To zgrabny wytrych, ale nie do końca prawdziwy. Człowiek jest istotą rozumną, ma wolną wolę, może być panem swoich czynów. Traktowanie woli jako czegoś, co się wymyka rozumowi i nad czym nie ma się kontroli, szybko i skutecznie zwalnia z odpowiedzialności za siebie. Bo z różnych powodów wybieram pewien sposób życia i styl funkcjonowania, dogadzając sobie i chcąc wszystkiego w życiu spróbować, a jednocześnie po czasie robię smutną minę w chwilach destrukcji, wyznając: Ja już teraz inaczej nie potrafię. Pewne wybory się jednak utrwalają i rzeczywiście może się zdarzyć, że ktoś zaczyna tracić wolność decydowania o sobie, bo mniej lub bardziej świadomie jakaś reakcja stała się w jego życiu zautomatyzowana.

Dlatego w Ewangelii nieustannie aktualne jest zaproszenie: Czuwajcie! – czyli bądźcie uważni, zwracajcie na siebie uwagę. Oczywiście, chodzi o kwestię rozeznawania i demaskowania działania złego ducha, ale ma to też zastosowanie w kontekście, o którym mówimy. Uważajcie na to, jak żyjecie i co wybieracie.

Czyli chcieć to móc?

Nie do końca, ale w którymś momencie niewątpliwie potrzebujemy pomocy po to, żeby umieć odróżnić to, czego ja chcę, od tego, czego ja potrzebuję. Bo chcemy różnych rzeczy – nażreć się kilograma czekoladek, wypić morze piwa czy wina, oglądać pornografię całymi godzinami. Myślimy o kobietach albo mężczyznach, którzy nam się podobają, w kontekście ewentualnego romansu. Tego wszystkiego możemy chcieć. Ale tego nie potrzebujemy.

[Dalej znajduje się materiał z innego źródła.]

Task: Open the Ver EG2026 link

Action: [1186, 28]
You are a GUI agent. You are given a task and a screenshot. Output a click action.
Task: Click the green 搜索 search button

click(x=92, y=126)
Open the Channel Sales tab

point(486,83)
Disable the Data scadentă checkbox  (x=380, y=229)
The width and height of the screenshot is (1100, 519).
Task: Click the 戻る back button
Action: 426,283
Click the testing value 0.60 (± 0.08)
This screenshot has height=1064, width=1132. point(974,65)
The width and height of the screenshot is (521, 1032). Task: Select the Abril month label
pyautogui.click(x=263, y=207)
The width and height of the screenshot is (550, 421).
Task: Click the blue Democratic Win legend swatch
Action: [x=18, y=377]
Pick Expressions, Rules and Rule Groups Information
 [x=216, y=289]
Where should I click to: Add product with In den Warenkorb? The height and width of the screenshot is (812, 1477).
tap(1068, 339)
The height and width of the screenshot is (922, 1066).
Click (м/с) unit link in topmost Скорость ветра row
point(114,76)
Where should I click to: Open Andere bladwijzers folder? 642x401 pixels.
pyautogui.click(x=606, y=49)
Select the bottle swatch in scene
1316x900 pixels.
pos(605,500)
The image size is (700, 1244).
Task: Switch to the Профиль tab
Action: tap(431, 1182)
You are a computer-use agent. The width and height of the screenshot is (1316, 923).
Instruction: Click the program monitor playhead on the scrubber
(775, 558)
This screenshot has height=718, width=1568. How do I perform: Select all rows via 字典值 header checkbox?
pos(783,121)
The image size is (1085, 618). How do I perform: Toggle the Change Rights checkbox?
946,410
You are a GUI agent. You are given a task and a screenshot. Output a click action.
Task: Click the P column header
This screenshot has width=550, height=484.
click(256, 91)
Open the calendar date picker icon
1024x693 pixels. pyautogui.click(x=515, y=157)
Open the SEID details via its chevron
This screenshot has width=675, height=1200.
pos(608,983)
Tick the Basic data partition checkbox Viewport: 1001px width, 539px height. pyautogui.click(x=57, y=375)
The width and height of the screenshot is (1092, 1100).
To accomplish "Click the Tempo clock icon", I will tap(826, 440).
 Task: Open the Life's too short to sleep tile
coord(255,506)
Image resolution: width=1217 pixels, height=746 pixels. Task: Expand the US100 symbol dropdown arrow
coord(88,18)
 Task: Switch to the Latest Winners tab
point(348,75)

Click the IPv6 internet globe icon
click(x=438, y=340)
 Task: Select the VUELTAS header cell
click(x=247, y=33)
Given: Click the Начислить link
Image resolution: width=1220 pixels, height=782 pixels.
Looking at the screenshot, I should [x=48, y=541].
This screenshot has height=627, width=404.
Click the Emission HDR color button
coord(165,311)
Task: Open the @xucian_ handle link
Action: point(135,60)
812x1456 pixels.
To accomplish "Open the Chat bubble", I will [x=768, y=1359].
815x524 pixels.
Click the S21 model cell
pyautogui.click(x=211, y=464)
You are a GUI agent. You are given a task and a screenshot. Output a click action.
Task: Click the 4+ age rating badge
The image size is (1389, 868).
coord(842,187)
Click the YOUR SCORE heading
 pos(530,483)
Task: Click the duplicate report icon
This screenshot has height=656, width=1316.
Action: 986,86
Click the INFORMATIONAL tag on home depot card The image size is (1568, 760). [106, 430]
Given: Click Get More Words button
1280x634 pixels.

Nie wystarczy jednak powiedzieć sobie koniec i zamknąć sprawę.

Moment przerwania mechanizmu jest problemem. Każdy, kto nosi w sobie jakąś destrukcję, zrobił to wiele razy. Ważne, by nie zacząć znowu tak samo.

Trzeba osiągnąć życiowe dno, żeby się uwolnić i zerwać z natręctwami?

Bałbym się takich uogólnień, bo wyszłoby na to, że trzeba sobie zafundować życiową katastrofę, żeby coś zmienić. Niemniej, kiedy człowiek jest na dnie, zyskuje świadomość, jak wiele rzeczy traci i że korzyści płynące z destrukcyjnych zachowań – mniejszy lęk czy mniejsze poczucie winy – są niewspółmierne z życiowymi stratami. Jeśli ktoś zdobędzie się wówczas na uczciwą refleksję, ma szanse zobaczyć, że straty ponosi nie dlatego, że ktoś się na niego uwziął, że skończył studia nie te co trzeba, że szef jest wredny, a żona straszna, tylko że on sam dokonał pewnych wyborów i sam stoczył się na to dno.

A może trudność bierze się stąd, że lubimy się oszukiwać?

Przyjęcie prawdy o sobie nie jest takie proste. Prawda bez miłosierdzia jest okrucieństwem. Myślę, że ludzie chorzy, na przykład na anoreksję czy bulimię, nie umieją zobaczyć wartości własnego człowieczeństwa, bo ono jest tak strasznie pokręcone i zakłamane. Problemem nie jest przejedzenie czy pornografia, tylko nieuczciwość wobec samego siebie. Największym wyzwaniem jest zobaczenie własnej bezsilności wobec czegoś, co mnie poniża, co poniża moje ciało i moje życie.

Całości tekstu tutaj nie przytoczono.